Work to be completed
Reproduce word for word the lines of the listing below, from the line holding "Where should I click to: Click the Entrar" through the line holding "point(841,176)", both included.

Information shown
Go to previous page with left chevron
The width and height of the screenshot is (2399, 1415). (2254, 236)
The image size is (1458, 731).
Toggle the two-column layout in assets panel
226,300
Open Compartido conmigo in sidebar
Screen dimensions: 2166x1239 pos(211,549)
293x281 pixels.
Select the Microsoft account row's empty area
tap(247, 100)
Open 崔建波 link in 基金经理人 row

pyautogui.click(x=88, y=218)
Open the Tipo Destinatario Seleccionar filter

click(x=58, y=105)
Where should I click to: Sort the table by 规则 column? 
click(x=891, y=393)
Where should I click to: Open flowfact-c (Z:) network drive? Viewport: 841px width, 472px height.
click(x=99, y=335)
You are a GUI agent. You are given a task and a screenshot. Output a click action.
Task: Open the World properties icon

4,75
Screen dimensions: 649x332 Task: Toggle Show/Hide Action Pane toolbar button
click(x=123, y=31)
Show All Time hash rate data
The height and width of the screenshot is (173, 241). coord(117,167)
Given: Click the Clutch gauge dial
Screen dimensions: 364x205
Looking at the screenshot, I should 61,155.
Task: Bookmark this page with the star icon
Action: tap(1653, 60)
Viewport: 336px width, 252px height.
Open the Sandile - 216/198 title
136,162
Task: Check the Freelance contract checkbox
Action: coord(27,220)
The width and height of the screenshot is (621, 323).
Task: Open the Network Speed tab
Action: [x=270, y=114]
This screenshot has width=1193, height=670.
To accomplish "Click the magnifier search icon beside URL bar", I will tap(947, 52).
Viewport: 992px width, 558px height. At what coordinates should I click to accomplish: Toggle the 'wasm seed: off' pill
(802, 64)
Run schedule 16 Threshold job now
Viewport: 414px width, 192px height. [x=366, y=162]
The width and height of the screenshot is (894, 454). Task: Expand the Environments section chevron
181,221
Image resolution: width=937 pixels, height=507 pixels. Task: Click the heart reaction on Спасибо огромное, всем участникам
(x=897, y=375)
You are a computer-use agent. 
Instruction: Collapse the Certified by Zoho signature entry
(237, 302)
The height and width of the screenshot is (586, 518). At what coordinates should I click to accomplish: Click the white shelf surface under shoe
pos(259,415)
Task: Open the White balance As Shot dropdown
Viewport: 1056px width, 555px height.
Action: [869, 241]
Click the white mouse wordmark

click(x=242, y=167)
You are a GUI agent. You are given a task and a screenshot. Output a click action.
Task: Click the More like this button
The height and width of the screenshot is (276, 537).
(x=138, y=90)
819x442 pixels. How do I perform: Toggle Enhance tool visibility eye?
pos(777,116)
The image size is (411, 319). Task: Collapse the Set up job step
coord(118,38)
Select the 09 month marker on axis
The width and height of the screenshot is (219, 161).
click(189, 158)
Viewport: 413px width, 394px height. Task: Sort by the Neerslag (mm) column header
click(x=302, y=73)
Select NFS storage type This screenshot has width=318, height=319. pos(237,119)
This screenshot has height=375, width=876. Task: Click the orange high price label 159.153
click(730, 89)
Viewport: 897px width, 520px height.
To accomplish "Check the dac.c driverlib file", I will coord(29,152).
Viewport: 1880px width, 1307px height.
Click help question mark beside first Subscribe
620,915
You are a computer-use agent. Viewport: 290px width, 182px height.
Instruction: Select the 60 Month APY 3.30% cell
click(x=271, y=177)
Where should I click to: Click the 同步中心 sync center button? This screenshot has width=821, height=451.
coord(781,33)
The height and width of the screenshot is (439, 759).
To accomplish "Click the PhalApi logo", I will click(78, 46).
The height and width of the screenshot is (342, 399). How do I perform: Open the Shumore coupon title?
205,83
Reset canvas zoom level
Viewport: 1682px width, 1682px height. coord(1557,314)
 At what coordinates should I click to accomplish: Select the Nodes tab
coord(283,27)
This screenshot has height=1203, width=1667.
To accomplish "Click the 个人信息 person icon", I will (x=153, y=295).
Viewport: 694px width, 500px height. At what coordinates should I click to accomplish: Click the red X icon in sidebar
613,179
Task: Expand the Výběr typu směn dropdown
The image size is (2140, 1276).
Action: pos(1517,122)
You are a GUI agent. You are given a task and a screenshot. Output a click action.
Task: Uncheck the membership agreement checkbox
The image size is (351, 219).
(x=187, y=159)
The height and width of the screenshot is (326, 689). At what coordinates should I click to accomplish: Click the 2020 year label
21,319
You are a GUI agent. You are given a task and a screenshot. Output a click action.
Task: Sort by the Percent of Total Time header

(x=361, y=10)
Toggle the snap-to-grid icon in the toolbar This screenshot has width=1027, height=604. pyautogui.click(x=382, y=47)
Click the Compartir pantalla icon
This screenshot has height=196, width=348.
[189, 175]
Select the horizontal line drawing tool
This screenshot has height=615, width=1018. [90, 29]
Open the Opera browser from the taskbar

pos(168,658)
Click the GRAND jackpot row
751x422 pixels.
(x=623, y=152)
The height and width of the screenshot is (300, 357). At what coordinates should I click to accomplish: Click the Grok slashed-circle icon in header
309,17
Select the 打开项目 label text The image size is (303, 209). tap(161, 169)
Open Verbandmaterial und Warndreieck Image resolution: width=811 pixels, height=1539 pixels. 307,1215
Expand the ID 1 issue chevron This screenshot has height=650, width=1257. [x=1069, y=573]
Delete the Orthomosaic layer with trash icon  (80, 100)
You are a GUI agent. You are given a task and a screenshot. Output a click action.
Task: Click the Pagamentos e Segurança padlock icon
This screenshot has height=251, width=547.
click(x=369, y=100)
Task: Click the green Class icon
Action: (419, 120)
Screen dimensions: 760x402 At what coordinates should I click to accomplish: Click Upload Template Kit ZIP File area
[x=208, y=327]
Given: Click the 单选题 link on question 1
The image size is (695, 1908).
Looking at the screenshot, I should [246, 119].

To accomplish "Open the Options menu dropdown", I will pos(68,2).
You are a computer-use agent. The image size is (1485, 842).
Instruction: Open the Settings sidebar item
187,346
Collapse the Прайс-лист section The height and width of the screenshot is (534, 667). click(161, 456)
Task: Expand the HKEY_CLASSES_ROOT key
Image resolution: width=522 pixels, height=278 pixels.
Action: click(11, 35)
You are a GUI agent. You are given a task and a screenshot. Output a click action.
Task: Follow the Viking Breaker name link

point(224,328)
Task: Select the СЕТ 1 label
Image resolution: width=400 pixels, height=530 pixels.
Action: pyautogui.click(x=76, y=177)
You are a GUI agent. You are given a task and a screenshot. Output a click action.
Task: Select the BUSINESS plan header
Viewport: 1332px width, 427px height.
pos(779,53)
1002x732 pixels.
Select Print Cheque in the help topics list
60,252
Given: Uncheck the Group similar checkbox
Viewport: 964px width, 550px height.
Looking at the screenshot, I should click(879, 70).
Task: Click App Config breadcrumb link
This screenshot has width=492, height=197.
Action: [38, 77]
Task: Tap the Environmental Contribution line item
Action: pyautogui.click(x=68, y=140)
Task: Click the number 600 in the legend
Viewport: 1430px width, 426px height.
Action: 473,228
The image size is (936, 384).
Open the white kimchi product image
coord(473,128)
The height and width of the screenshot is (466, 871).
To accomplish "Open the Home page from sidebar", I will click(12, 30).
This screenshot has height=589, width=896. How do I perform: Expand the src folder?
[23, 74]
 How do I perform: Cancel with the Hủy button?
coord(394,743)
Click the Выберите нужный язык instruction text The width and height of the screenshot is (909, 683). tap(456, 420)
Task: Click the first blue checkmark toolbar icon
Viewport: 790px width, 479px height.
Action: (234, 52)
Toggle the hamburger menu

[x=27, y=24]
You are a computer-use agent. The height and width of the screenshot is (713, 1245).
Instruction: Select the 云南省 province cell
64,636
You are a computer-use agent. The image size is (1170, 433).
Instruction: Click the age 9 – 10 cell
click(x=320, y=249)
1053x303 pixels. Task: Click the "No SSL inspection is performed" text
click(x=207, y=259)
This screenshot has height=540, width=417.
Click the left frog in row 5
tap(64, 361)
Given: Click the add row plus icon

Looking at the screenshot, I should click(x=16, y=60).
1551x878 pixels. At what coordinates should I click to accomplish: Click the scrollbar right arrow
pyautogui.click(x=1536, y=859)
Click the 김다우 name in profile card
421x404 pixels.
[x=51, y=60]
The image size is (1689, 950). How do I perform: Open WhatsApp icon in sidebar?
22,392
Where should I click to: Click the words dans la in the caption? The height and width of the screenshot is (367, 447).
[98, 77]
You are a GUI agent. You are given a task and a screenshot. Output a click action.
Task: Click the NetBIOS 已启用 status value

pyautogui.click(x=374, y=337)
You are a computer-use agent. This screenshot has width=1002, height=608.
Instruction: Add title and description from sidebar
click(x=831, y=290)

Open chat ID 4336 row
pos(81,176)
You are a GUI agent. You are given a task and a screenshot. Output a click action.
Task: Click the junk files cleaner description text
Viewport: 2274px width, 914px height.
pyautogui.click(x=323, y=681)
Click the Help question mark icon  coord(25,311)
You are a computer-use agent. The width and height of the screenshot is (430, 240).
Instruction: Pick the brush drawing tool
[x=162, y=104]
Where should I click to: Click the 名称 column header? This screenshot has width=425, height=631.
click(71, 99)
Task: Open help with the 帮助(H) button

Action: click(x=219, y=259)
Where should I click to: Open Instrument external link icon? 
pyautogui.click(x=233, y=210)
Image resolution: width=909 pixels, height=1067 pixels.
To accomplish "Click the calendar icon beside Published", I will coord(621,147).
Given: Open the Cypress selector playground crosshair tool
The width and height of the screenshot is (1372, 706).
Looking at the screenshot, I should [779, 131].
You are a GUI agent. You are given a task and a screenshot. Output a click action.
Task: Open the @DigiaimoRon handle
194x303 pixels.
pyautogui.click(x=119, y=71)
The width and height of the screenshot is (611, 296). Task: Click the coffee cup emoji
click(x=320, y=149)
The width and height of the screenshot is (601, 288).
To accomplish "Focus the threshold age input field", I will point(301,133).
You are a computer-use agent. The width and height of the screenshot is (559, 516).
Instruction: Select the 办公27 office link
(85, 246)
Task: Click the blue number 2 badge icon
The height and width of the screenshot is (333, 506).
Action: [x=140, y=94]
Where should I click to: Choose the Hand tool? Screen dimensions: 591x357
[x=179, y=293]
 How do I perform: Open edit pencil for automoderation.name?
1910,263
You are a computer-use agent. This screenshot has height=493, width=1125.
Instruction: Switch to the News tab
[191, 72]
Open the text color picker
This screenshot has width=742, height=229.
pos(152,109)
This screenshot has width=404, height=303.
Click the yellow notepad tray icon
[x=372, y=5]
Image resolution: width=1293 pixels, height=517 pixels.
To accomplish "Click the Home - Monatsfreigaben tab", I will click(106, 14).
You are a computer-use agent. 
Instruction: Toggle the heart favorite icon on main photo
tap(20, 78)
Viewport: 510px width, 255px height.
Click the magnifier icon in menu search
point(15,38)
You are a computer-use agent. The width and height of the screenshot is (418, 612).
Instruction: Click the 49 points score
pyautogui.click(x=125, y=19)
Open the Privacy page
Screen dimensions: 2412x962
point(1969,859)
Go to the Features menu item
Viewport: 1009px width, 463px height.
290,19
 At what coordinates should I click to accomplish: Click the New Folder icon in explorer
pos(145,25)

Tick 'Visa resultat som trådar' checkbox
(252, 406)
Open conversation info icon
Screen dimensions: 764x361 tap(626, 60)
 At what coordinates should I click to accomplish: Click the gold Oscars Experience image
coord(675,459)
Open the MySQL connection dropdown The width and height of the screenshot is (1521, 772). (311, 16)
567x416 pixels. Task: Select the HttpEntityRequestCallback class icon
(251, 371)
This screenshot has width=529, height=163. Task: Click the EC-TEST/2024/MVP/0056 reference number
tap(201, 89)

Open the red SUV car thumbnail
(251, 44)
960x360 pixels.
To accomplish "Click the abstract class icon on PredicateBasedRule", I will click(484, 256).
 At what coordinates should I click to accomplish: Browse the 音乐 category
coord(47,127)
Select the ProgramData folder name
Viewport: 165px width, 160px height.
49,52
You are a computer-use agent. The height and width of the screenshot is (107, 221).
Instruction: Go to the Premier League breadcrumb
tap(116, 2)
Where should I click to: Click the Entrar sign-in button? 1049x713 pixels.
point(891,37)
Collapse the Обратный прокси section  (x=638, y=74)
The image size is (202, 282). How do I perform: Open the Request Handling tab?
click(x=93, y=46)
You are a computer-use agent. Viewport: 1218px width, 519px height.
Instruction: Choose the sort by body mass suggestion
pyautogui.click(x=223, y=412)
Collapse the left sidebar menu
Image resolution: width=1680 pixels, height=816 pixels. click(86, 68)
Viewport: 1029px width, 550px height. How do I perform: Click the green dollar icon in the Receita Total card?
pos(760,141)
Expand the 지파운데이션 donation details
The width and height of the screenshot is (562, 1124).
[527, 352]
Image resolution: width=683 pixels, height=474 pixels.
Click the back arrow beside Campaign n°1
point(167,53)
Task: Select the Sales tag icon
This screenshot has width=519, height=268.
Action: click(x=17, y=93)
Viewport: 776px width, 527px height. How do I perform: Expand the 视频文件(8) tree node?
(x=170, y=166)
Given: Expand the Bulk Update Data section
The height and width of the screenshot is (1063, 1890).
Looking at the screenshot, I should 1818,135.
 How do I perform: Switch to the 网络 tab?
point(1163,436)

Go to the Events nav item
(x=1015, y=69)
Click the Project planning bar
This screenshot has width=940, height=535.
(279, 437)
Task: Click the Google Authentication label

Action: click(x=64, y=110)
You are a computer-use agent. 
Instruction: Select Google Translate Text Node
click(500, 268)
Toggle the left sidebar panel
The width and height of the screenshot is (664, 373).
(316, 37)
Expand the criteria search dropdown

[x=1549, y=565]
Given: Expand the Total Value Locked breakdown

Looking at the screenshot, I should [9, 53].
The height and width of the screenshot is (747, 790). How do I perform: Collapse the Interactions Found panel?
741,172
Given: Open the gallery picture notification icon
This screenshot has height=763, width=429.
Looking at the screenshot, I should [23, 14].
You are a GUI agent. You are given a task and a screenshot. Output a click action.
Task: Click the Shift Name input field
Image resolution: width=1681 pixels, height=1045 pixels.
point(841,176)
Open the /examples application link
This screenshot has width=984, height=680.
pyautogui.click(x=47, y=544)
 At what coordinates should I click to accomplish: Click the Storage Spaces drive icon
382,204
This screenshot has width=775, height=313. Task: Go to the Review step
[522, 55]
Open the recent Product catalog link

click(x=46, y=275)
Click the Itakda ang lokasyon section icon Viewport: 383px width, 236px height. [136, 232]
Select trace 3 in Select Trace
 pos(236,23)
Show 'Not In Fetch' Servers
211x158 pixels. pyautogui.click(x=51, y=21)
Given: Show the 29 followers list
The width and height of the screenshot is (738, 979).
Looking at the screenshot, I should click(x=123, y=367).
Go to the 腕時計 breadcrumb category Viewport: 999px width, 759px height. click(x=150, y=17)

Answer for the task
Where should I click to: Click the Entrar sign-in button? 1049x713 pixels.
point(891,37)
Collapse the Обратный прокси section  (x=638, y=74)
The image size is (202, 282). How do I perform: Open the Request Handling tab?
click(x=93, y=46)
You are a computer-use agent. Viewport: 1218px width, 519px height.
Instruction: Choose the sort by body mass suggestion
pyautogui.click(x=223, y=412)
Collapse the left sidebar menu
Image resolution: width=1680 pixels, height=816 pixels. click(86, 68)
Viewport: 1029px width, 550px height. How do I perform: Click the green dollar icon in the Receita Total card?
pos(760,141)
Expand the 지파운데이션 donation details
The width and height of the screenshot is (562, 1124).
[527, 352]
Image resolution: width=683 pixels, height=474 pixels.
Click the back arrow beside Campaign n°1
point(167,53)
Task: Select the Sales tag icon
This screenshot has width=519, height=268.
Action: click(x=17, y=93)
Viewport: 776px width, 527px height. How do I perform: Expand the 视频文件(8) tree node?
(x=170, y=166)
Given: Expand the Bulk Update Data section
The height and width of the screenshot is (1063, 1890).
Looking at the screenshot, I should 1818,135.
 How do I perform: Switch to the 网络 tab?
point(1163,436)

Go to the Events nav item
(x=1015, y=69)
Click the Project planning bar
This screenshot has width=940, height=535.
(279, 437)
Task: Click the Google Authentication label

Action: click(x=64, y=110)
You are a computer-use agent. 
Instruction: Select Google Translate Text Node
click(500, 268)
Toggle the left sidebar panel
The width and height of the screenshot is (664, 373).
(316, 37)
Expand the criteria search dropdown

[x=1549, y=565]
Given: Expand the Total Value Locked breakdown

Looking at the screenshot, I should [9, 53].
The height and width of the screenshot is (747, 790). How do I perform: Collapse the Interactions Found panel?
741,172
Given: Open the gallery picture notification icon
This screenshot has height=763, width=429.
Looking at the screenshot, I should [23, 14].
You are a GUI agent. You are given a task and a screenshot. Output a click action.
Task: Click the Shift Name input field
Image resolution: width=1681 pixels, height=1045 pixels.
point(841,176)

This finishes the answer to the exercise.